__Input for this task__.
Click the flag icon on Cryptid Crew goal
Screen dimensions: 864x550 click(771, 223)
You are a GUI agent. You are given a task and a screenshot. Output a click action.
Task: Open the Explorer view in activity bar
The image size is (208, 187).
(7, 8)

__Work order__. Each line of the data above must be restated word for word.

__Exercise output__.
Click the flag icon on Cryptid Crew goal
Screen dimensions: 864x550 click(771, 223)
You are a GUI agent. You are given a task and a screenshot. Output a click action.
Task: Open the Explorer view in activity bar
The image size is (208, 187).
(7, 8)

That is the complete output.